I just started experimenting with the .NET framework and I noticed that when I run:
dotnet list packagein the JavaScript Debug Terminal of VS Code I get all my packages as I should but they have strange Links attached to some of them that lead to scam sites.
ex:
> Windows.EntityFrameworkCore.SQlite --> ww1 .entityframework.com which is a shitty site pretending to be .NET hiring developers.
....
enter image description here
I tried running anti virus scans and cleanups. Nothing detected.
I tested on PowerShell, GitBash and Cmd terminals. Nothing, only happens in the JavaScript Debug Terminal
I tried disabling all my VS Code extensions (including the built-in ones) except the JavaScript debugger to see if its coming form another extension. Still there.
I have heard of extension vulnerabilities and VS Code Hacks but this is a built-in plugin.
Has this happened to anyone?
VSCode is configured to attempt to parse strings from any output that could represent a valid URL and present the option to you as a clickable link for convenience.

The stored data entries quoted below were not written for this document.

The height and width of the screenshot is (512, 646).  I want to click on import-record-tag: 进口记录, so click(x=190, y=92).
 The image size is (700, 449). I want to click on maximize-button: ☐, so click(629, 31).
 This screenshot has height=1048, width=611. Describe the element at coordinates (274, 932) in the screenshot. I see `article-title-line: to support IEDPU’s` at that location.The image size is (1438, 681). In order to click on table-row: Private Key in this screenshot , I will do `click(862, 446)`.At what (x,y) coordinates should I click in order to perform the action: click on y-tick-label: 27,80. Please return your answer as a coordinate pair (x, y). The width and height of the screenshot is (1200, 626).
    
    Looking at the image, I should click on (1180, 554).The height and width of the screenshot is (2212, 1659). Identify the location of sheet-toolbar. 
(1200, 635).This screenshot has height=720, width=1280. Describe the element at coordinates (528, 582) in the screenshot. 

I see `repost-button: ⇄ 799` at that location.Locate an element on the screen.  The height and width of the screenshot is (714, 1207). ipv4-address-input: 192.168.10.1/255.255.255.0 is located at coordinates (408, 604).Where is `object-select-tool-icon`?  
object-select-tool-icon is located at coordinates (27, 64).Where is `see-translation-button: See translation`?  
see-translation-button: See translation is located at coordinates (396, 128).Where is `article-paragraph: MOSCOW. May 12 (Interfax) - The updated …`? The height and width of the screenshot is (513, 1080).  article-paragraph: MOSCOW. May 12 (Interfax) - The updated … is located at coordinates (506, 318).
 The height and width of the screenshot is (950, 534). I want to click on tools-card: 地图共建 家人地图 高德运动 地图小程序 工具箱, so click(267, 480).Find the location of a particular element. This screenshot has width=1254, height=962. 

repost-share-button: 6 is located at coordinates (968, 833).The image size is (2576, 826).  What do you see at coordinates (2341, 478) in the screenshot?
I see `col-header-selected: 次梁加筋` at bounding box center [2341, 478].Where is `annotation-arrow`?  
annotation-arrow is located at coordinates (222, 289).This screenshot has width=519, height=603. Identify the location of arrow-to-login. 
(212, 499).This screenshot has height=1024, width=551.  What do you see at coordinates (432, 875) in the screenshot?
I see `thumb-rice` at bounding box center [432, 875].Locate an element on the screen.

Since .tools is a valid TLD, it thinks the string Microsoft.EntityFrameworkCore.Tools is referencing the URL http://microsoft.entityframeworkcore.tools/ which it seems has been parked by an unscrupulous individual or organization. You as the developer should understand that this is a namespace reference and not a URL, and thus there is no value in clicking it.
This is not indicative of any sort of malware or any real malfeasance.